INSTRUCTIONS FOR THE TASK:
The lines to return are those from the line holding "1520x974 pixels. Task: Expand" through the last line of the entries below, both included, written exactly and without pictures.

EXERCISE DATA:
☆ ☆ ☆ ☆ ☆

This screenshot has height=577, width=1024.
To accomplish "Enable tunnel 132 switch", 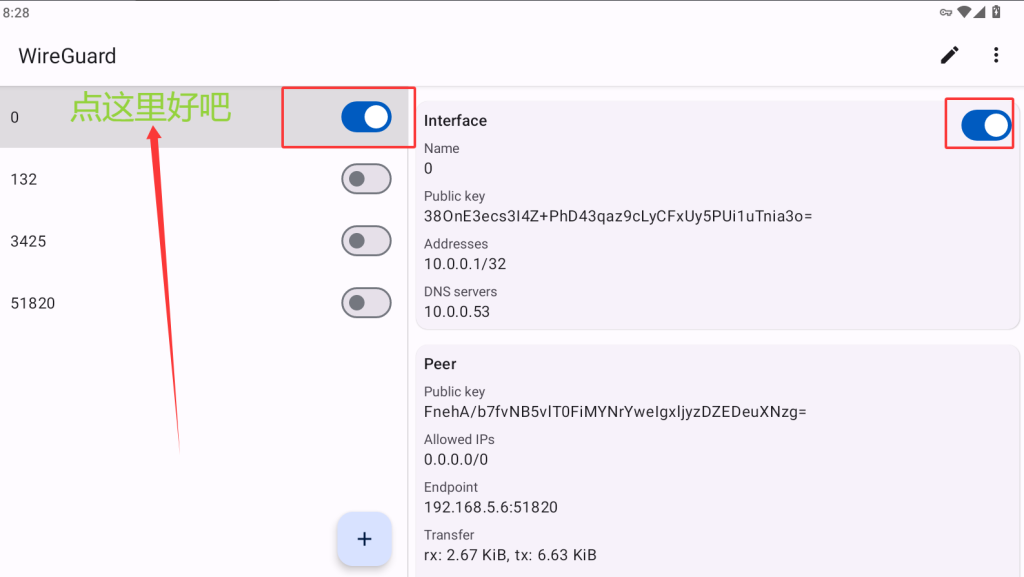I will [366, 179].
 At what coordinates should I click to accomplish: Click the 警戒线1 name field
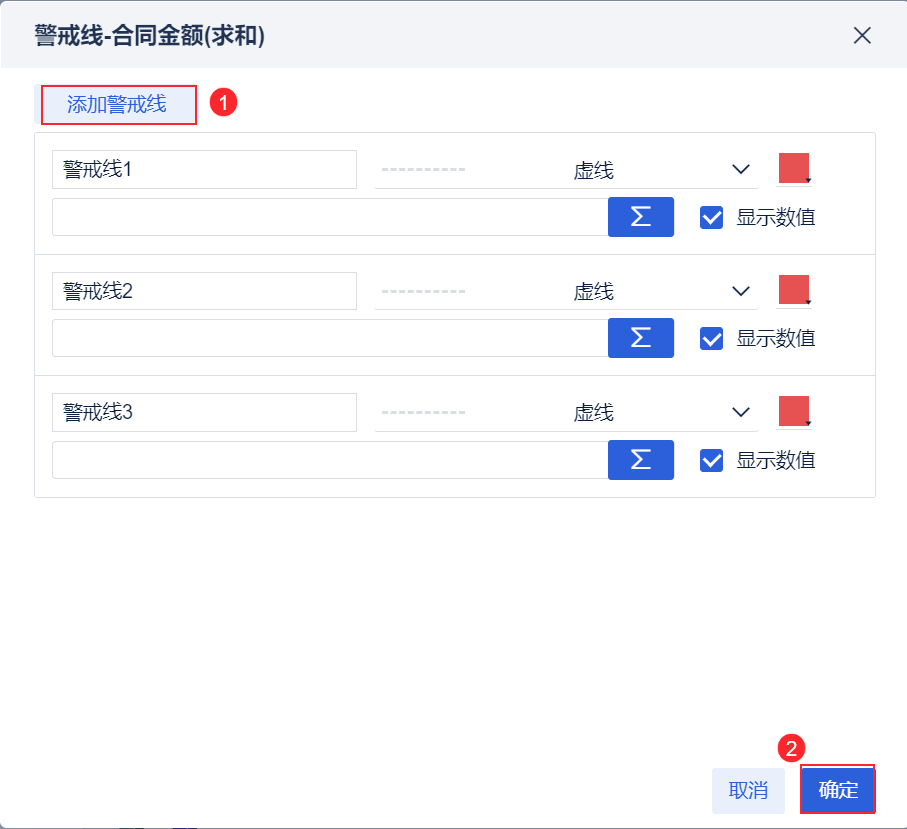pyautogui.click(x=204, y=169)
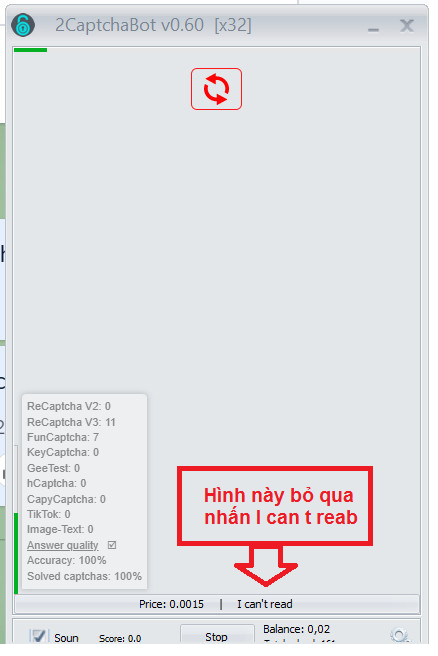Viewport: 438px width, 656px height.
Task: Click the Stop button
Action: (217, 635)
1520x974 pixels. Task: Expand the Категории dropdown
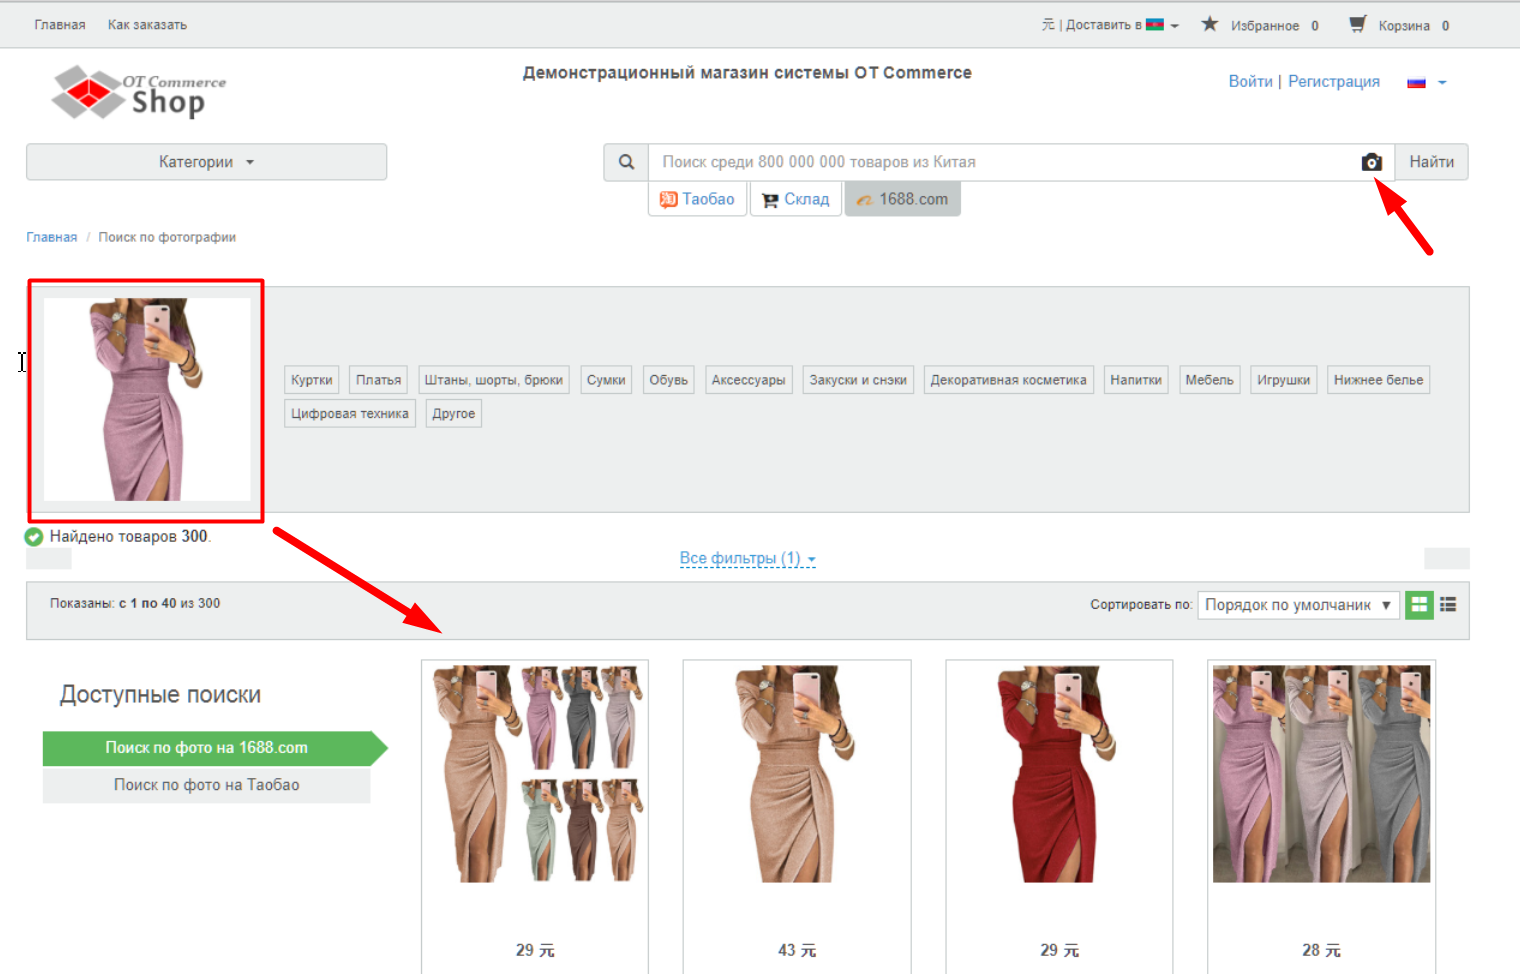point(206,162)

☆ ☆ ☆ ☆ ☆

TASK OUTPUT:
1520x974 pixels. Task: Expand the Категории dropdown
point(206,162)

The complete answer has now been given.